* **Texte de la page**
------
« Souviens toi. Le souvenir est plein d’enseignements utiles, dans ses replis, il y a de quoi désaltérer l’élite de ceux qui viennent boire ».
Ainsi, je me souviens…Victor Hugo, Charles Baudelaire, Socrate, Pythagore, Karl Marx, Levis Strauss, Louis XIV, Sigmund Freud…
Sillage infrangible d’un illustre cortège, au rang desquels trônent écrivains, poètes, philosophes, mathématiciens, historiens, anthropologues, monarques, psychanalyste, etc, qui ne se souvient, ou pis, ignore, l’existence de ces figures emblématiques.
Que de fois, les écrits des uns, la pensée des autres, les actions d’autres encore, n’ont estampillé les mémoires et marqué l’Histoire d’un sceau d’éternité.
Berceuses studieuses de nos enfances instruites sur les bancs de la pensée occidentale, nous gardâmes, parfois savamment, parfois maladroitement, parfois passionnément, parfois jalousement, le souvenir de ces personnages mythiques, furent-ils antiques, modernes ou contemporains.
------
* **Lignes de données**
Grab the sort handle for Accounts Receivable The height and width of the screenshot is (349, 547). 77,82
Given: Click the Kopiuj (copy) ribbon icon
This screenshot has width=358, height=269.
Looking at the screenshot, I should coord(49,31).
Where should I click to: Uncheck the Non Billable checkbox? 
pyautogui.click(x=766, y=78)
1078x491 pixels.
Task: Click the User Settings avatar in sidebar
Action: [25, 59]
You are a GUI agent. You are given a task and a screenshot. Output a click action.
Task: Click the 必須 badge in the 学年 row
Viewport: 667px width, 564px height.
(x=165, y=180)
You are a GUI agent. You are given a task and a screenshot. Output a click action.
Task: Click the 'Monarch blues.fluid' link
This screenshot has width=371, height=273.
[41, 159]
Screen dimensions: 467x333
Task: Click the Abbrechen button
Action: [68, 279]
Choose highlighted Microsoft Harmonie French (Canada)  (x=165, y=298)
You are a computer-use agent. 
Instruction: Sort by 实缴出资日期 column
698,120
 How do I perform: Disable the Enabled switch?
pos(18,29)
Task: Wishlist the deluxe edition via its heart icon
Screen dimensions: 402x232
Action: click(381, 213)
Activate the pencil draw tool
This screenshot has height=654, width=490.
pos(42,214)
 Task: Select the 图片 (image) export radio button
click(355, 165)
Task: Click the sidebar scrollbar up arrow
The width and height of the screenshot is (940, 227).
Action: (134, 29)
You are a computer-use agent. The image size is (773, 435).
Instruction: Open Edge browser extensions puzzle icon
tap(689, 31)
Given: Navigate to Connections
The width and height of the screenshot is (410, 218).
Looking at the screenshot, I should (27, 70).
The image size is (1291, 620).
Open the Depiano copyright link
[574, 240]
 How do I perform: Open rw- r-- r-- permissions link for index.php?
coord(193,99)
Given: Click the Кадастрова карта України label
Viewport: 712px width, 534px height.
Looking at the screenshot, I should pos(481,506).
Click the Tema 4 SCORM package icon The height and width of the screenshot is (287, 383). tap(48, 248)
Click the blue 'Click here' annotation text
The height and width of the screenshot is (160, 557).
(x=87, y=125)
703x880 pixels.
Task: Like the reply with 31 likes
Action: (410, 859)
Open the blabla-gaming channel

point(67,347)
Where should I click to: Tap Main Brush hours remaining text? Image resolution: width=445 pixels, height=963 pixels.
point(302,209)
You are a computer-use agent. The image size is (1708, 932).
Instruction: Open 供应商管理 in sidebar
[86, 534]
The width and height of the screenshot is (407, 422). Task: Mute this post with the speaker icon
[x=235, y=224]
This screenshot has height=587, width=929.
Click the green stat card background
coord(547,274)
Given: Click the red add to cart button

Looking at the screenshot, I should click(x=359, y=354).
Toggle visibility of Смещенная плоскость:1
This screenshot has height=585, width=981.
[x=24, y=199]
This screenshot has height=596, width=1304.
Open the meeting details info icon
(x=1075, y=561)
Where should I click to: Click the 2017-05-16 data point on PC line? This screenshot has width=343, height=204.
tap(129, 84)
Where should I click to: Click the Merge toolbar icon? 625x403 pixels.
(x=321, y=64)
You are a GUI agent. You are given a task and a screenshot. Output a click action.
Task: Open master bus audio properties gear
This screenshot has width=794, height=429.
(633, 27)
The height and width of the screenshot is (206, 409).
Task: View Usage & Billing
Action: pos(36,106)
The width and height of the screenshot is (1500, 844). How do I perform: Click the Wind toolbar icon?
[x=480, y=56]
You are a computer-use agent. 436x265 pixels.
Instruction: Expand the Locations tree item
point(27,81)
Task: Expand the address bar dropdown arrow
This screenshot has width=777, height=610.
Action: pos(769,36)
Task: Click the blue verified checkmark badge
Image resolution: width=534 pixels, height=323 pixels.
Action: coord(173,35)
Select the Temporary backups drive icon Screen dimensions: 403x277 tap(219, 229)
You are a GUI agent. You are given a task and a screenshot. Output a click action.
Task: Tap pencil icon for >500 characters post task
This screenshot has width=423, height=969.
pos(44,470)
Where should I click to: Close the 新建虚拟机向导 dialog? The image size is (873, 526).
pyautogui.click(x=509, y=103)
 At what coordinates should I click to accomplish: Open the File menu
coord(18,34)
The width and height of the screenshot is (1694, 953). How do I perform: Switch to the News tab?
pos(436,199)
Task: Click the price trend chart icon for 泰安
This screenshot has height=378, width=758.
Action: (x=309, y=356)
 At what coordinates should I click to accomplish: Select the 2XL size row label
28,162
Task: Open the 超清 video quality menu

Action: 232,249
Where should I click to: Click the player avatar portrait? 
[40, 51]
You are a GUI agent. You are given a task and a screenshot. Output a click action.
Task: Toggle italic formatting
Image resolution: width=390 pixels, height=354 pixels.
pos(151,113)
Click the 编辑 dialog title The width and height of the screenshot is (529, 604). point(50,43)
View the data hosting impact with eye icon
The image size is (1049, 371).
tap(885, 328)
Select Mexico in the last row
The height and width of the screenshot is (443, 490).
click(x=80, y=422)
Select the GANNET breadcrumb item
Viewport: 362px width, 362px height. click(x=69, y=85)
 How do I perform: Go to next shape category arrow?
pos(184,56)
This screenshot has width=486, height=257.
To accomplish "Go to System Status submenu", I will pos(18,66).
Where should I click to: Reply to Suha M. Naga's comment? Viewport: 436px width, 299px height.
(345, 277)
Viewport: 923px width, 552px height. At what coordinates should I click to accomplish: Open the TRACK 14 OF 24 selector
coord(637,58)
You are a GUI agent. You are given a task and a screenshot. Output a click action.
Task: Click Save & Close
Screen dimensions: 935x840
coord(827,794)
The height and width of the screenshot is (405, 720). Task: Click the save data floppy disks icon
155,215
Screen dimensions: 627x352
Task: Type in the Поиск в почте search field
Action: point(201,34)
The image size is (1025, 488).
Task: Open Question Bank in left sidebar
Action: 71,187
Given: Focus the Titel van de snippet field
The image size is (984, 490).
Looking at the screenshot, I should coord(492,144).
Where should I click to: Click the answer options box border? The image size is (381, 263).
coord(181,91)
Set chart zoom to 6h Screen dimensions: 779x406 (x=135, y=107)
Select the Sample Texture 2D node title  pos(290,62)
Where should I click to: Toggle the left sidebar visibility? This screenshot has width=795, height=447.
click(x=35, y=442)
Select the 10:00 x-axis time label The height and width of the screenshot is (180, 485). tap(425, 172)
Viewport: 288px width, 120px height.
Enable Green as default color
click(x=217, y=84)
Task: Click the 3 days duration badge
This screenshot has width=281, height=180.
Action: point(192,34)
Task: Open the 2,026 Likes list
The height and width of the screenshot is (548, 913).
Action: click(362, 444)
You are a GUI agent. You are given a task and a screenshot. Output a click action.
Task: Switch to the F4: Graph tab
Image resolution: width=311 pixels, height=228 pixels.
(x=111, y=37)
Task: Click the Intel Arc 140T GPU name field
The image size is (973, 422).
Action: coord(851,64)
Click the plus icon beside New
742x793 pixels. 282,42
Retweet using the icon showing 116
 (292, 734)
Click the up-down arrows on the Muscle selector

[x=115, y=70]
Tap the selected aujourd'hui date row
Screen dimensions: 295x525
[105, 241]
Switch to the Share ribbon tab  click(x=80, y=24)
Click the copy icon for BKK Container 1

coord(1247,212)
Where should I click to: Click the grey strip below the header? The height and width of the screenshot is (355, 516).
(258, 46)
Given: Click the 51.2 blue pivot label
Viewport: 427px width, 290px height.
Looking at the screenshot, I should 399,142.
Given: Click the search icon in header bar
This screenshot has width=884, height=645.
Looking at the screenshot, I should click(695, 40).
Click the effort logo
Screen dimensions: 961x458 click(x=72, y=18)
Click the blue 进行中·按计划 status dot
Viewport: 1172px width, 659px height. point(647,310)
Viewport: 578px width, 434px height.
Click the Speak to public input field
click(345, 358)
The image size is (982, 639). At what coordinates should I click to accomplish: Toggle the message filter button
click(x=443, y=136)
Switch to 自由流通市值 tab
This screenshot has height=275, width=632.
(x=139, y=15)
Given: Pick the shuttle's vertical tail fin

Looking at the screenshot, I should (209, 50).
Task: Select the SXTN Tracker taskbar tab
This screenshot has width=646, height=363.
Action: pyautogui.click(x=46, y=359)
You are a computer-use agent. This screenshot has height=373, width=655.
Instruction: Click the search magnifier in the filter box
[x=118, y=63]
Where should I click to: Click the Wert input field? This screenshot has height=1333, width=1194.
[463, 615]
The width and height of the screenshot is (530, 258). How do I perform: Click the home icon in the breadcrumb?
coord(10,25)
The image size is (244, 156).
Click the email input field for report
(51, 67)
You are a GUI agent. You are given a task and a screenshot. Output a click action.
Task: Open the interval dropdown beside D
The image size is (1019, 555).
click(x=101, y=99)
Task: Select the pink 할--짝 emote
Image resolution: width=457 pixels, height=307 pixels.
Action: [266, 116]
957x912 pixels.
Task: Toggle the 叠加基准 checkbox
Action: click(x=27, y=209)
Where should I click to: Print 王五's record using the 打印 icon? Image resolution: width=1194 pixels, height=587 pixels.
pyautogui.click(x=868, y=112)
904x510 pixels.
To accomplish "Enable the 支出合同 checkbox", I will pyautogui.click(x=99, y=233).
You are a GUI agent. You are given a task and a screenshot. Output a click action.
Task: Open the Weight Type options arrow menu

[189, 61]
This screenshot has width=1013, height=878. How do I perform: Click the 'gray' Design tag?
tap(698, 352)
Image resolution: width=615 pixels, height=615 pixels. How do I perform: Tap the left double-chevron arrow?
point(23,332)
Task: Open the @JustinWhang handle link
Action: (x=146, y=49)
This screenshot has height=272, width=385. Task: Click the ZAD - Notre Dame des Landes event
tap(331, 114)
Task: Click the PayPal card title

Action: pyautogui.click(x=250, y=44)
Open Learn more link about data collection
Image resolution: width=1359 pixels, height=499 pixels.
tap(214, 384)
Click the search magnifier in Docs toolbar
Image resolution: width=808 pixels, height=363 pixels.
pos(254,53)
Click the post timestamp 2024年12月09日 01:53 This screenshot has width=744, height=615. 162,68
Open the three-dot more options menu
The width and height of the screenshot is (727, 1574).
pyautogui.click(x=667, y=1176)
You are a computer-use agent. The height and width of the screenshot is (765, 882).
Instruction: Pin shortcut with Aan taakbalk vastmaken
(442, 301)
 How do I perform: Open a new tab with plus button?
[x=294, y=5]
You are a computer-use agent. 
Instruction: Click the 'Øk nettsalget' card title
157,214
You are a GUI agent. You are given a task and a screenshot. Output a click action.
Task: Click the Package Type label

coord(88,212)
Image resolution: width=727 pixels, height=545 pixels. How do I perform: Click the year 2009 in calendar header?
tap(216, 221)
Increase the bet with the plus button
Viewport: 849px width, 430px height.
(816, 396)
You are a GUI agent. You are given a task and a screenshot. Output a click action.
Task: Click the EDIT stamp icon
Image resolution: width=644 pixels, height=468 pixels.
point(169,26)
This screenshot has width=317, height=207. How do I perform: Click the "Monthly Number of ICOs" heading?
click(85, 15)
------
* **Travail à faire**
Recopiez le texte de la page, depuis « Berceuses studieuses de » jusqu'à « modernes ou contemporains. », en substituant « figures légendaires » à « personnages mythiques ». Les items ci-dessus ne sont pas requis pour la suite.

* **Corrigé**
Berceuses studieuses de nos enfances instruites sur les bancs de la pensée occidentale, nous gardâmes, parfois savamment, parfois maladroitement, parfois passionnément, parfois jalousement, le souvenir de ces figures légendaires, furent-ils antiques, modernes ou contemporains.